Especialistas apontam três possíveis soluções para o trânsito caótico de Blumenau

Em Blumenau, no último ano, mais de sete mil novos veículos foram registrados. Em contra-partida, número de novos habitantes é de um pouco mais de quatro mil pessoas, quase a metade

Edemir Júnior

O trânsito em Blumenau está cada vez mais caótico. Trajetos simples, que uma vez duravam de 15 a 20 minutos, hoje levam quase uma hora. Não somente nos chamados horários de picos, entre 6h30 às 8h e entre 17h30 às 19h, mas também nos demais horários. Somente no período após as 20h que, geralmente, as ruas estão mais vazias.
 
Segundo o IBGE, Instituto Brasileiro de Geografia e Estatísticas, em 2018, a população de Blumenau é de 352.460 habitantes e o número de veículos, conforme estatísticas do Detran-SC, chega a 260.019 unidades, entre automóveis, motos, utilitários, ônibus e outros tipos de veículos. Estes dados nos leva ao número de aproximadamente 0,71 veículos por habitante, um número bastante elevado. No entanto, há um dado ainda mais preocupante: de acordo com números do Detran-SC, em setembro de 2018, Blumenau tinha 260.019 unidades de transporte, entre automóveis, motos, utilitários, ônibus e outros tipos de veículos. Para comparação, no mesmo período do ano passado, Blumenau tinha 7.009 unidades de transporte a menos, ou seja, 253.010 unidades. 
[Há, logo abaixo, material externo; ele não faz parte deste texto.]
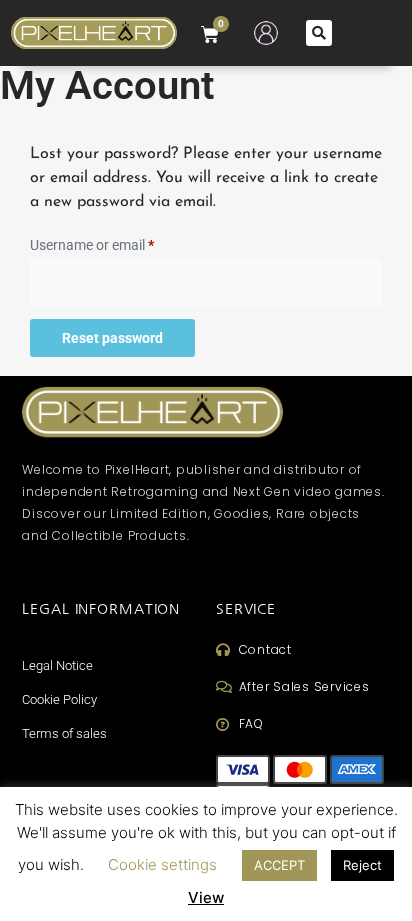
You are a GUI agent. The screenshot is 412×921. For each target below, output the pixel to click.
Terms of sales (64, 733)
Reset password (112, 338)
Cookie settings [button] (162, 864)
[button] (319, 33)
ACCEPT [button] (279, 865)
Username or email (119, 242)
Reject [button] (362, 865)
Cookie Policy (59, 699)
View (206, 897)
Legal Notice (57, 665)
Em 2016, também no mesmo período, eram 248.257. É um número bastante alarmante, visto que o número de veículos, incluindo todos os meios de transportes, está crescendo vertiginosamente a mais que a população, a qual tinha em 2017, cerca de 348,5 mil habitantes e hoje já passa de 352 mil pessoas. Neste contexto, significa que em um ano a cidade aumentou sua população em cerca de quatro mil pessoas, enquanto isso, o número de veículos aumentou em mais de sete mil unidades, quase o dobro. É quase que para cada pessoa que entra na cidade, dois veículos entram junto. Se hoje já se tem um trânsito caótico, a tendência para os próximos anos é ir piorando ainda mais.

Foto: Sávio James Pereira

Para Christian Krambeck, Arquiteto e professor da FURB, a única forma de amenizar os problemas no trânsito da cidade é mudar a mentalidade das pessoas: “É uma quantidade absurda de carros, uma das maiores do Brasil e não adianta, temos que mudar a mentalidade de projetar, planejar e construir cidades somente para os carros, é igual enxugar gelo: não funciona. Temos que mudar a mentalidade, mudar o modelo político, modelo de cidade e começar a construir o conceito de cidade para as pessoas, que significa priorizar o transporte não motorizado, cicloviário e transporte coletivo de ônibus”.  Ainda segundo Christian, as vias blumenauenses já vêm mudando suas configurações com as recentes obras: “Já está sendo feito o plano de segurança viário também, que é positivo. Isso significa dentro de um novo planejamento, tirar espaço dos carros, para dar para o ônibus, para o ciclista, para o cadeirante e para o casal de namorados passear” explica Christian.
 
Esse novo plano de segurança viário o qual Christian se refere, já está incluso nas novas vias que estão sendo feitas em Blumenau e nas que já foram entregues à comunidade, como o Complexo Viário do Badenfurt, revitalização e reurbanização da rua General Osório e o prolongamento da rua Humberto de Campos, inclusive, faltando concluir apenas a parte final, entre as ruas Marechal Deodoro e Alberto Stein, onde ambas as vias fazem parte do novo acesso Oeste à cidade, como conta Marcelo Althoff, presidente do SETERB (Serviço Autônomo Municipal de Trânsito e Transportes de Blumenau): “todo o trânsito pesado que acessa a cidade através da Itoupava Norte, vindo da região oeste do estado, como Timbó, Indaial, Rio do Sul, hoje ele necessariamente tem que passar por essa região complicada, que é a itoupava norte. E com esse acesso completo, através do Complexo do Badenfurt, passando pela Humberto de Campos e com acesso direto à rua Sete de Setembro, a gente tem praticamente uma nova via expressa na cidade”.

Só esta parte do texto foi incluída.